Future South Africa’s (FutureSA) call for a national day of no confidence on August 8 is rapidly gaining momentum with new organisations and patrons coming on board on a daily basis to support the campaign to get rid of President Jacob Zuma, the organisation said on Saturday.
The level of opposition being shown to Zuma was a vivid reminder that South Africans remembered the impact of people’s power and were prepared to take to the streets whenever necessary to ensure the people’s views were heard, FutureSA said in a statement.
The national day of no confidence – with a 12 noon to 2pm shutdown on August 8 – had received support from the South African Council of Churches (SACC), the Federation of Unions of South Africa (Fedusa), the South African Federation of Trade Unions (Saftu), and Business Leadership South Africa (BLSA). As a result, representatives of business, labour, and faith-based groups were now united in their partnership with civil society to demand that Zuma must go.

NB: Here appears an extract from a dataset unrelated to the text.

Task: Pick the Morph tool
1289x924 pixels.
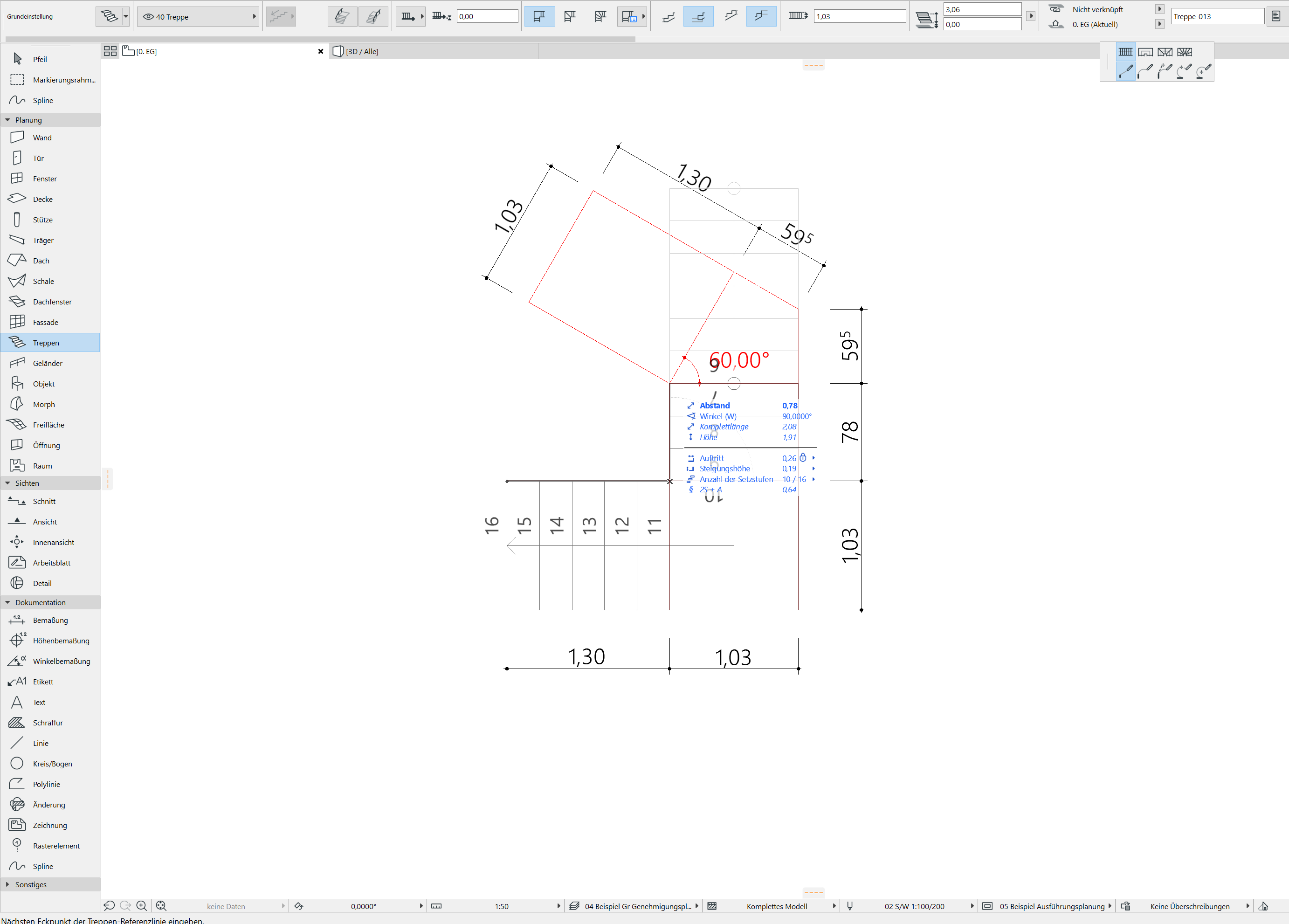Action: [x=43, y=404]
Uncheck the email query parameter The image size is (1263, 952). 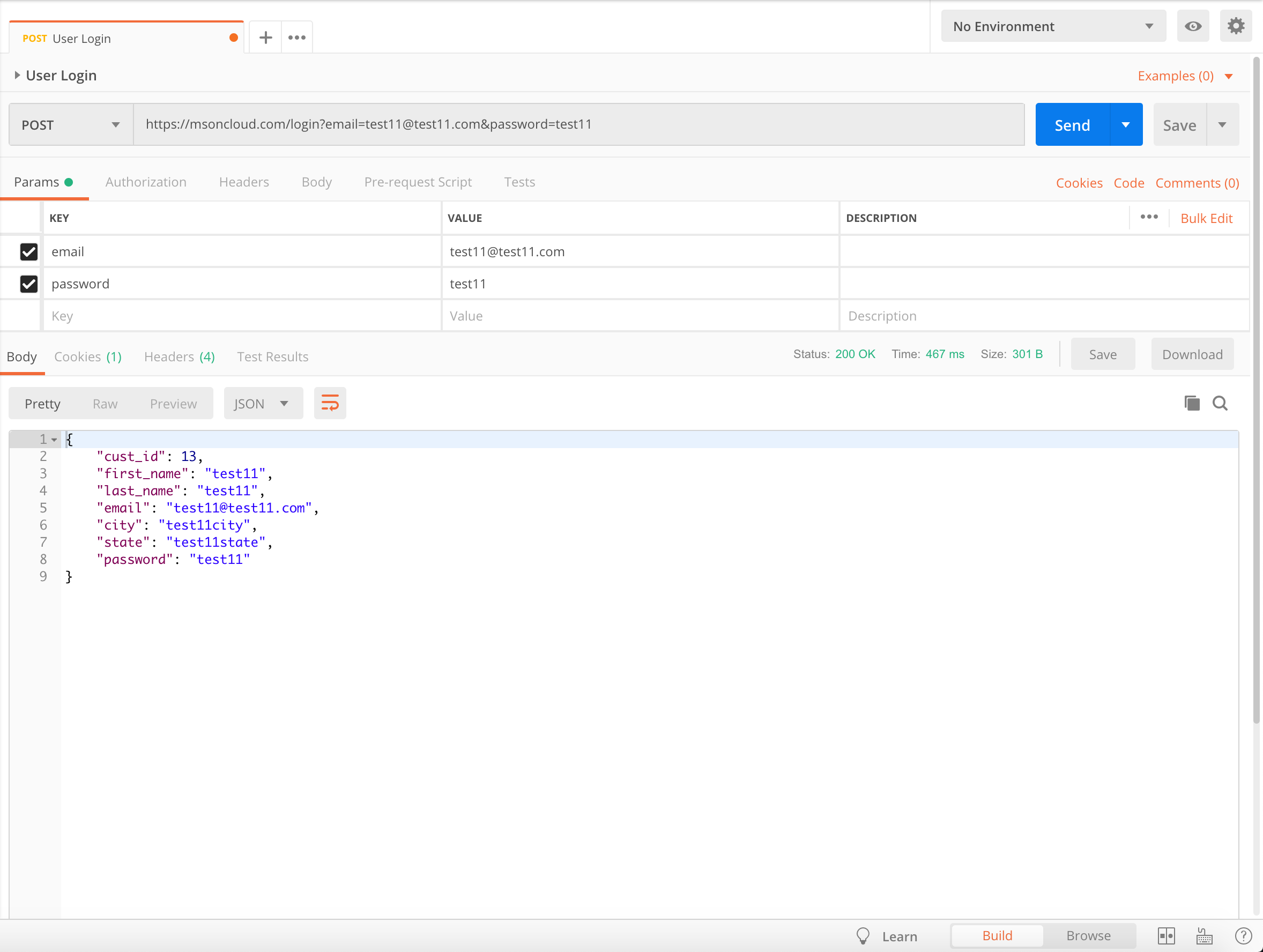point(28,252)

“We welcome the statement by BLSA encouraging its members to ‘give employees who wish to participate in the protest an opportunity to do so’, and their view that workers who wish to participate in protests should have ‘no loss of income or benefits, and without the need to apply for leave’,” the statement said.
“We similarly welcome the report of the SACC calling for a weekend of prayer and reflection around issues of state capture, as well as Fedusa’s statement calling for its members to participate in action on 8 August, and Cosatu’s [Congress of South African Trade Unions] support for the march initiated by ‘#UniteBehind on 7 August.”
The rolling mass action against Zuma and the call on MPs to vote him out in the parliamentary motion of no confidence would include various events:
– a weekend of prayer and reflection from August 5 to 6, with people across South Africa praying that MPs would have the wisdom to vote out Zuma;
– no confidence marches in Cape Town at 3pm on August 7 by civil society, and 9am on August 8 by opposition parties and civil society;
– a no confidence rally at 12 noon at the Johannesburg City Hall on August 8;
– a no confidence prayer service at 5pm on August 7 at Kendra Hall in Berea, Durban; and
– pickets and protests in Johannesburg, Durban, Cape Town, and other parts of South Africa, organised by FutureSA and its supporting organisations.
Those participating in action leading up to and on August 8 were encouraged to tag @Future_SA_ on Twitter and use the hashtag #NoConfidence.
Four new patrons, representing a broad range of interests, had joined FutureSA (in their individual capacities) since its launch earlier this week – Albertina Luthuli, eldest daughter of Nobel Peace Prize winner and former ANC president chief Albert Luthuli; Fedusa general secretary Dennis George; former Passenger Rail Agency of SA (Prasa) chairman Popo Molefe; and Soul City Institute CEO Lebo Ramafoko.
In addition, FutureSA and other organisations were placing advertisements in weekend newspapers calling on MPs to put their country first, and to vote in support of the motion of no confidence.
“We invite all South Africans who care about the future of their country to come out in support of FutureSA’s protests, as well as other activities in their area in support of the motion of no confidence.
“This is a unique moment in South Africa’s democratic history and we have no doubt that the people of South Africa will show unity in action in showing their objection to state capture, and their commitment to reclaim the state – for our children, and our children’s children,” the statement said.
The full list of FutureSA patrons: Sheila Sisulu, Mavuso Msimang, Kumi Naidoo, Adrian Enthoven, Prema Naidoo, Zwelinzima Vavi, Bruce Fordyce, Shauket Fakie, Giet Khoza, Wayne Duvenage, Cas Coovadia, Mosibudi Mangena, Vuyiseka Dubula, Sydney Mufamadi, Sipho Pityana, Ela Gandhi, Bonang Mohale, Terrence Nombembe, Zac Yakoob, Albertina Luthuli, Dennis George, Popo Molefe, and Lebo Ramafoko.